Task to complete — Retype, character for character, the lines of the material from the one containing "Task: Toggle the green checkmark on 阿里云 card" through the end of the material.

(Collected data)

····················

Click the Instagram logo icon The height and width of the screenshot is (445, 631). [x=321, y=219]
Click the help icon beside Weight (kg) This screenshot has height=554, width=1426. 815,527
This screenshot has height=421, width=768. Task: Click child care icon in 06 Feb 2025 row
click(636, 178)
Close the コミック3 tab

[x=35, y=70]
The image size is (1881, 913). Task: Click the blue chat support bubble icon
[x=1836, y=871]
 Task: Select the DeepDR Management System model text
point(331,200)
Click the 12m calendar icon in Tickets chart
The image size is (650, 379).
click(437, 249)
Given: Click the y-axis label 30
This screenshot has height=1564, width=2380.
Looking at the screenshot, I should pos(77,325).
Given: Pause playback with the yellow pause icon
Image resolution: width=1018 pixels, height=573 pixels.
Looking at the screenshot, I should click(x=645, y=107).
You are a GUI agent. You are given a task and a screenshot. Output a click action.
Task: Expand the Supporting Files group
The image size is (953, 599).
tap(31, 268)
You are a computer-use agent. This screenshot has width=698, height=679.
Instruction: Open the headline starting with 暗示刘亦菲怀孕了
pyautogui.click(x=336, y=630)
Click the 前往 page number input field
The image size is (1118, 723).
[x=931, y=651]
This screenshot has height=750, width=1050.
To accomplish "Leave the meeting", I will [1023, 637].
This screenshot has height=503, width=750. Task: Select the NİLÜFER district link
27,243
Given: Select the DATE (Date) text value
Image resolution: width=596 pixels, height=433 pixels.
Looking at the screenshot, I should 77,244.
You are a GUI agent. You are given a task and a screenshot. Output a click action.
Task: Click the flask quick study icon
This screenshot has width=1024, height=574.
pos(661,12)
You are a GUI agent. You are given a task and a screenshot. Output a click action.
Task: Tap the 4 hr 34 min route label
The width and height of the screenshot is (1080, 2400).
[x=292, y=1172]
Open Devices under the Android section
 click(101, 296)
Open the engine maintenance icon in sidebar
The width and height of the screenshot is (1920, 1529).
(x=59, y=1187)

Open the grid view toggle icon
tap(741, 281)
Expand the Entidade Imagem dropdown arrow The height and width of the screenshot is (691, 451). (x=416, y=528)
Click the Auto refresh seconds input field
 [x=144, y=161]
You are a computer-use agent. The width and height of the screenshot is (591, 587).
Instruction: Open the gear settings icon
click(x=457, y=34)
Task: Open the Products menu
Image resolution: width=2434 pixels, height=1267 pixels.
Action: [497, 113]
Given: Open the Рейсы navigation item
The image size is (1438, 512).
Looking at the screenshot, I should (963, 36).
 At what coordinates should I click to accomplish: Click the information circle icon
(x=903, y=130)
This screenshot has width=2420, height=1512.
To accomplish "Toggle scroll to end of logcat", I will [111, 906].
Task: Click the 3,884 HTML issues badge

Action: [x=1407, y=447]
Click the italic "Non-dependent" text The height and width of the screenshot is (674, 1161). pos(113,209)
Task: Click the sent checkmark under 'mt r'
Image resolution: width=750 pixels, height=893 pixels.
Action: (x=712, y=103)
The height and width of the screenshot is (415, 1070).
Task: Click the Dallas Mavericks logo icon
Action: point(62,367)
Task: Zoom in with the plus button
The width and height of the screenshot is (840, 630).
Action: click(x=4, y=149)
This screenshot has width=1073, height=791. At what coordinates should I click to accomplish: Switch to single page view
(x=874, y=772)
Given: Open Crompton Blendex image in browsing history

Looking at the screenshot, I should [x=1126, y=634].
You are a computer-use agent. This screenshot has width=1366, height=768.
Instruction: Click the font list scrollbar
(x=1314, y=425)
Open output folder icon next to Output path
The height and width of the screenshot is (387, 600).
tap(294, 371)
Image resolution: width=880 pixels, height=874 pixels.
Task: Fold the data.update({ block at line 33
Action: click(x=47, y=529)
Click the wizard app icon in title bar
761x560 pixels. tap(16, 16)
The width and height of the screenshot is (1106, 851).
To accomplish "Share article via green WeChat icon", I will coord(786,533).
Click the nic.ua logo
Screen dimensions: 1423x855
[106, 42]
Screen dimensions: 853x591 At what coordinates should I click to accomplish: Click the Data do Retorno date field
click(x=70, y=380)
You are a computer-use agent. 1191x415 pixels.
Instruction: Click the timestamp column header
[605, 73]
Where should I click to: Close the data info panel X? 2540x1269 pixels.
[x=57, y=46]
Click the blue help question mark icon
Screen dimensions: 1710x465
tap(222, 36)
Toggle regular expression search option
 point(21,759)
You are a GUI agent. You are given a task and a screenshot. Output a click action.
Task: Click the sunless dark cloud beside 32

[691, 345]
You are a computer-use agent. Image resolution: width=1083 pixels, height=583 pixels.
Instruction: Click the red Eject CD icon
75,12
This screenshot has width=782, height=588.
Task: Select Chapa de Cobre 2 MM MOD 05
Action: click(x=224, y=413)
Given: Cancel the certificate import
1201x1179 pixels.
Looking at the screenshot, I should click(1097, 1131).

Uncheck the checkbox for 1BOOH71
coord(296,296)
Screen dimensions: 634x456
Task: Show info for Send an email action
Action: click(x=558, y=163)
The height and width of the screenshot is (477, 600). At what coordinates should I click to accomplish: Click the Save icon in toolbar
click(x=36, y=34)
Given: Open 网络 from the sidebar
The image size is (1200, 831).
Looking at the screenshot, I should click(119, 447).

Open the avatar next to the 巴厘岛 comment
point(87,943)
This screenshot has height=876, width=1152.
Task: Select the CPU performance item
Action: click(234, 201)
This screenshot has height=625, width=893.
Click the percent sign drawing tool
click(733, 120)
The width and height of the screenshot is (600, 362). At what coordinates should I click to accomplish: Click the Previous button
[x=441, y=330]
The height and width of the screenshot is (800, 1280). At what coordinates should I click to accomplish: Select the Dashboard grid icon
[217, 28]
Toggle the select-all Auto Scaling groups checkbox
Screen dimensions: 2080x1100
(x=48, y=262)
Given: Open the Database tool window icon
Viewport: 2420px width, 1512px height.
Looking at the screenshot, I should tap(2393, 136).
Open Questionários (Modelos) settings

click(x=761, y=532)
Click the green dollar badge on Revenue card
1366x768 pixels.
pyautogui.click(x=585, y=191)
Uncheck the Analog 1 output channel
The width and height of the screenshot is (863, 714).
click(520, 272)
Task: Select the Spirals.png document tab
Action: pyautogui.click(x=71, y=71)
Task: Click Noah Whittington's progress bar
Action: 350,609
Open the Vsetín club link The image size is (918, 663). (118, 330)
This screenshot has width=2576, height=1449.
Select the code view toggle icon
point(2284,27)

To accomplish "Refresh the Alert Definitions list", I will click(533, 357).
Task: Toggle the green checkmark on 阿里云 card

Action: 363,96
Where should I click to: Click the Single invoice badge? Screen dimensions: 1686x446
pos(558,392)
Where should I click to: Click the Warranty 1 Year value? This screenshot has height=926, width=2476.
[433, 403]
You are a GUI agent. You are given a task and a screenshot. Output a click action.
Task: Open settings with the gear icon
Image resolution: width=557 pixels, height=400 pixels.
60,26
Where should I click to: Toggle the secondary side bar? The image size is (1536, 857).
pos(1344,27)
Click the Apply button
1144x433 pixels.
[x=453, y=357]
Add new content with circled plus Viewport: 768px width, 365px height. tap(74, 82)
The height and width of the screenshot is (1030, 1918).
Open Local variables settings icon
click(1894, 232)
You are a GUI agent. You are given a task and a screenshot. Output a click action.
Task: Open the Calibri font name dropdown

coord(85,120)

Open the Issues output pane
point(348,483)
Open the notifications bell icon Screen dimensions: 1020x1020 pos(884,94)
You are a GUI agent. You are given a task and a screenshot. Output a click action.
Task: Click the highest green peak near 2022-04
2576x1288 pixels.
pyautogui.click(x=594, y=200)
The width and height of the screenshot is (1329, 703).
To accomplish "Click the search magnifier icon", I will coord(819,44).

····················

Solution for this exercise —
Task: Toggle the green checkmark on 阿里云 card

Action: 363,96
Where should I click to: Click the Single invoice badge? Screen dimensions: 1686x446
pos(558,392)
Where should I click to: Click the Warranty 1 Year value? This screenshot has height=926, width=2476.
[433, 403]
You are a GUI agent. You are given a task and a screenshot. Output a click action.
Task: Open settings with the gear icon
Image resolution: width=557 pixels, height=400 pixels.
60,26
Where should I click to: Toggle the secondary side bar? The image size is (1536, 857).
pos(1344,27)
Click the Apply button
1144x433 pixels.
[x=453, y=357]
Add new content with circled plus Viewport: 768px width, 365px height. tap(74, 82)
The height and width of the screenshot is (1030, 1918).
Open Local variables settings icon
click(1894, 232)
You are a GUI agent. You are given a task and a screenshot. Output a click action.
Task: Open the Calibri font name dropdown

coord(85,120)

Open the Issues output pane
point(348,483)
Open the notifications bell icon Screen dimensions: 1020x1020 pos(884,94)
You are a GUI agent. You are given a task and a screenshot. Output a click action.
Task: Click the highest green peak near 2022-04
2576x1288 pixels.
pyautogui.click(x=594, y=200)
The width and height of the screenshot is (1329, 703).
To accomplish "Click the search magnifier icon", I will coord(819,44).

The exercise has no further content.